Obywatelska czujność i początek zdarzenia
Do incydentu doszło w rejonie ulicy Gryfa Pomorskiego. Jeden z mieszkańców, poruszony incydentem kradzieży papierosów oraz dewastacją sklepowego towaru, próbował wezwać pomoc, usiłując połączyć się z numerem alarmowym. W tym czasie w pobliżu znajdował się st. post. Michał Żelazko, funkcjonariusz Oddziału Prewencji Policji z Krakowa, który przebywał w Międzyzdrojach prywatnie.
Błyskawiczna reakcja i pogoń za sprawcą
Policjant natychmiast zdecydował o podjęciu interwencji. Po uzyskaniu podstawowych informacji o zdarzeniu, ruszył w pościg za podejrzanym mężczyzną, który właśnie opuszczał okolice sklepu. Pomimo wyraźnych poleceń do zatrzymania się i kilkukrotnego informowania o swojej tożsamości, uciekinier nie reagował, kierując się w stronę kolejnych ulic.
Szarpanina i pomoc patrolu
Ucieczka szybko zamieniła się w fizyczną konfrontację, gdy ścigany mężczyzna spróbował zaatakować interweniującego policjanta. Po krótkiej walce na chodniku funkcjonariusz opanował napastnika, który jednak nadal usiłował się wyrwać. Sytuacja została opanowana dopiero po kilku minutach, kiedy na miejsce dotarł umundurowany patrol i wspólnie obezwładnił agresora.

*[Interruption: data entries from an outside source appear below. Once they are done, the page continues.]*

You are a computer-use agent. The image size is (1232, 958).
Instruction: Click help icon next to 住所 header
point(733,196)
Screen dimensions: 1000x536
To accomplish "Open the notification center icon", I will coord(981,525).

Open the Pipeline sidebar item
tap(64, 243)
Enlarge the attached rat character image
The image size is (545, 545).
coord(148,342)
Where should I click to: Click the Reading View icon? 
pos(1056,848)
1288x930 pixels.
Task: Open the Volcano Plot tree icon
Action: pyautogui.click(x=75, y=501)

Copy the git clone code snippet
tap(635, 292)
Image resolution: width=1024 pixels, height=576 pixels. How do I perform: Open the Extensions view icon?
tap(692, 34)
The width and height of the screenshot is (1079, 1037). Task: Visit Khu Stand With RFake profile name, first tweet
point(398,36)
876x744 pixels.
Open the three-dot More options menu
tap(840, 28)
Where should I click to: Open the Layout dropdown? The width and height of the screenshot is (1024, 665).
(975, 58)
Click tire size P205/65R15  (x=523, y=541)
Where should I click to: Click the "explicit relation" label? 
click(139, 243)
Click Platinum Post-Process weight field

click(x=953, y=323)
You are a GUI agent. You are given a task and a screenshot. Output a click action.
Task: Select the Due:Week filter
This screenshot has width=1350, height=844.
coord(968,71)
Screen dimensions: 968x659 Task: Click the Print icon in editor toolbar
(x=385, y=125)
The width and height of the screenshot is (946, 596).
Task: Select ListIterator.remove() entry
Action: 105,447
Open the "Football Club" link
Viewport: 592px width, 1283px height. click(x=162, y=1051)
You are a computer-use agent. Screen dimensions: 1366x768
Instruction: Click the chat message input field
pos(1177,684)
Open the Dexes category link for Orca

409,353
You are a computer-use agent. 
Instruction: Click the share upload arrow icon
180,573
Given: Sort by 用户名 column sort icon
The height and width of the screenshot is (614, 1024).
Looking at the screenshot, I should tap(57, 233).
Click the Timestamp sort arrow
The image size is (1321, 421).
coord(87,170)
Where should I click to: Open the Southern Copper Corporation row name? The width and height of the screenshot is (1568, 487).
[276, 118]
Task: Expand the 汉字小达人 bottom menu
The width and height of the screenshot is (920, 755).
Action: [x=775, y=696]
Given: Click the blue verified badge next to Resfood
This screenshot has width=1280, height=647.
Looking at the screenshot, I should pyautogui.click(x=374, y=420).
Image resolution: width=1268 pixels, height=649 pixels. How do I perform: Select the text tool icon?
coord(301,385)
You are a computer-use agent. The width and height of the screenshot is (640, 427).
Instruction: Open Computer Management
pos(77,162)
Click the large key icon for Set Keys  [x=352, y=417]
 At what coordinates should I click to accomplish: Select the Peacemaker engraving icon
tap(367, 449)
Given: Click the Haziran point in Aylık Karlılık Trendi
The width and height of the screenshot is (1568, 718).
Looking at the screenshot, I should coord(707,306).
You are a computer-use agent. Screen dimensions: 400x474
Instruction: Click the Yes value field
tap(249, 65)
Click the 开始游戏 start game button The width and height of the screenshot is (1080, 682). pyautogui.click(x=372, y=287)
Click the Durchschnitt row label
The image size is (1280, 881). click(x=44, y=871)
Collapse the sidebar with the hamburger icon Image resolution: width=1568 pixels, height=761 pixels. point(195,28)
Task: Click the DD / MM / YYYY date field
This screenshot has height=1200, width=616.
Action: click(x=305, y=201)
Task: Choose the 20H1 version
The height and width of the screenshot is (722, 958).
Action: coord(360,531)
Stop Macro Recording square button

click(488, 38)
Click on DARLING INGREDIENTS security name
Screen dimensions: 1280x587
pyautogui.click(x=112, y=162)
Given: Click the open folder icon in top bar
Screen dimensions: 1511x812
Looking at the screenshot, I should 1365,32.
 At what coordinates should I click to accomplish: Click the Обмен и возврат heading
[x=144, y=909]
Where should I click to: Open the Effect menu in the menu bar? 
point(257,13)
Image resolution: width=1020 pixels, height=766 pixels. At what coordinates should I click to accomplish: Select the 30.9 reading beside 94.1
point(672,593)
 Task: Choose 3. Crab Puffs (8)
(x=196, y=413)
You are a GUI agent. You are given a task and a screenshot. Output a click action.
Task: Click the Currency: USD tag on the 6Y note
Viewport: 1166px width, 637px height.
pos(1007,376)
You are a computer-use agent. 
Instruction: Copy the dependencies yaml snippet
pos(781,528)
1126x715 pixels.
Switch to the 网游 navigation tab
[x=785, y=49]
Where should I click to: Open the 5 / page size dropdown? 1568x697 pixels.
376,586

Następstwa napaści i dalsze postępowanie
W wyniku szamotaniny interweniujący policjant doznał otarć twarzy, rąk i nogi. Zatrzymanym okazał się 38-letni mieszkaniec Międzyzdrojów. Trafił on do komisariatu, gdzie usłyszał zarzuty kradzieży, zniszczenia mienia i spowodowania lekkiego uszczerbku na zdrowiu funkcjonariusza. Ze względu na powstałe obrażenia, w szpitalu w Szczecinie przeprowadzono standardową procedurę medyczną wobec policjanta, mającą na celu wykluczenie ryzyka zakażenia chorobami od sprawcy.